On which matter, thanks for reading 🙂


Copyright fight: Authors Guild v. HathiTrust

Disclaimer: I am not a lawyer! This summary is written in good faith and any errors are my own (let me know and I’ll correct ’em).  Carry on…

HathiTrust is a collaborative project between a number of university libraries and other institutions to establish a repository to digitise (archive) and share access to their collections.

The HathiTrust collection includes both public domain and in-copyright content from a variety of sources, including Google, the Internet Archive, Microsoft, and partner institution projects.

Public domain content from HathiTrust is publicly accessible, and in-copyright content is accessible to authenticated users.

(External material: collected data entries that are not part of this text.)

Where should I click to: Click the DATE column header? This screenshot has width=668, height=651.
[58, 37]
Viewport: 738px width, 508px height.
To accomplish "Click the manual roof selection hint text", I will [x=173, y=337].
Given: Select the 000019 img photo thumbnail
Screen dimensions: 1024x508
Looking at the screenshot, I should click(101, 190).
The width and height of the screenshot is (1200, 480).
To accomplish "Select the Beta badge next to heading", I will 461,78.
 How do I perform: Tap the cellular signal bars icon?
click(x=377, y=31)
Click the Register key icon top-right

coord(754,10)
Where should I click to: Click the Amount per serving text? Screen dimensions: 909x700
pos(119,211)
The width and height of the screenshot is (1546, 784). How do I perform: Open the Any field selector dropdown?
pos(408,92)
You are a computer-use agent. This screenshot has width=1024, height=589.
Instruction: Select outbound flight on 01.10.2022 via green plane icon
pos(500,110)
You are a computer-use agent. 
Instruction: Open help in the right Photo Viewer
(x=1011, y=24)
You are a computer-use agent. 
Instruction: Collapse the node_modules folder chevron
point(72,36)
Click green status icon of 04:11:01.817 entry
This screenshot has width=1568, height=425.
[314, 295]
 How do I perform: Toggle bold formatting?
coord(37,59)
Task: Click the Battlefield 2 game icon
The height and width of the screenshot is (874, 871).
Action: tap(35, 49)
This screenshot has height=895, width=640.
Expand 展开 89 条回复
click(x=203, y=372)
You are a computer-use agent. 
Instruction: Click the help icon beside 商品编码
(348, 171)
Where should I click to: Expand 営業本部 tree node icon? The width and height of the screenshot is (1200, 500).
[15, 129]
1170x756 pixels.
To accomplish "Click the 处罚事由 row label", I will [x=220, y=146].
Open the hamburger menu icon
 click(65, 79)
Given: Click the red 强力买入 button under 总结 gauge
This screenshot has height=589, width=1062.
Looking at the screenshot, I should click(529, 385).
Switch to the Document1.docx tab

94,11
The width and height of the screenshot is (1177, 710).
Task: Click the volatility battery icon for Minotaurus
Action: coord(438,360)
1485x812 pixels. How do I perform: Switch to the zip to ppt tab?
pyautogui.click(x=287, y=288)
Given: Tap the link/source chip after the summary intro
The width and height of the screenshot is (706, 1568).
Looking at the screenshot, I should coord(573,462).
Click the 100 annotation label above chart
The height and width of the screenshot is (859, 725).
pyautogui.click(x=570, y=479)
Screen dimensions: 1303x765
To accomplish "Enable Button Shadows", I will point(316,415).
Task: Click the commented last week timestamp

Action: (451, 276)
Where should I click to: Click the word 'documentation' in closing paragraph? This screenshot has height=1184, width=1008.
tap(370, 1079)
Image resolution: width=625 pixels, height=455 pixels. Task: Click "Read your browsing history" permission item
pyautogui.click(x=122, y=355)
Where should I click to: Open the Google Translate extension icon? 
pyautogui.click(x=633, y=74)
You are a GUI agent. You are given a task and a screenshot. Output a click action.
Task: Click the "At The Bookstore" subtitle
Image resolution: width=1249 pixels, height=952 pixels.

The main aims of digitisation projects like HathiTrust include ensuring long-term preservation of the materials (waiting until the works pass into the public domain often means the opportunity for scanning them in good condition has passed); making the content of books and journals more discoverable; opening up library content to students and others with print disabilities; and ensuring the continued relevance of the book culture in an increasingly digital age (list taken from the Committee on Institutional Co-operation, a HathiTrust partner).

The Authors Guild Lawsuit

(surely that should be Authors’ Guild? #pedant)

In September 2011, the Authors Guild, the Australian Society of Authors, the Union Des Écrivaines et des Écrivains Québécois (UNEQ), and eight individual authors filed a lawsuit against HathiTrust and a number of American universities, citing gross copyright violation.

In October 2012, a federal court ruled against the Authors Guild, finding that HathiTrust’s use of books scanned by Google was fair use under US law.

The HathiTrust repository contains over 10.5 million scanned books, most of which were created as part of the Google Books project.  Of these, about 31% are in the public domain, meaning that the remaining 69% are still in copyright.

Some of the main issues in the case were:

  1. The storage of scanned book images and text files for preservation purposes
  2. Indexing the full-text of the files for search purposes (though the search results show only where search terms appear in the catalogued items and do not allow the full text of the item to be read)
  3. Format-shifting to make works accessible to users with disabilities (e.g. creating a digital copy of a work that can be read by a person with visual impairment using screen reading software, even if digitising the work for other reasons is not permitted)

Main outcomes of the case for information professionals

Sections 107 and 108 of the US Copyright Act

Section 108 of the US Copyright Act allows libraries to make copies (within limits) for preservation and research.  It includes an explicit statement preserving the application of fair use:

Nothing in this section . . . in any way affects the right of fair use as provided by section 107.

The copyright owners argued that because one specific statute (108) applies to libraries, the general statute on fair use (107) cannot apply.  The court ruled that libraries may apply Section 108 and Section 107 on fair use: section 108 on library privileges doesn’t limit the scope of fair use (section 107).

Search indexing

Although the defendants argued that creating copies for preservation is “transformative,” the court did not agree.

Maintaining text files for searching is a transformative use, because the copies serve an entirely different purpose from the original works, but as the files were only for search and not for full-text access, no copyrighted content was accessible.

Search indexing is a transformative use, and it is a fair use.


American educational institution are mandated to serve needs under the Americans With Disabilities Act.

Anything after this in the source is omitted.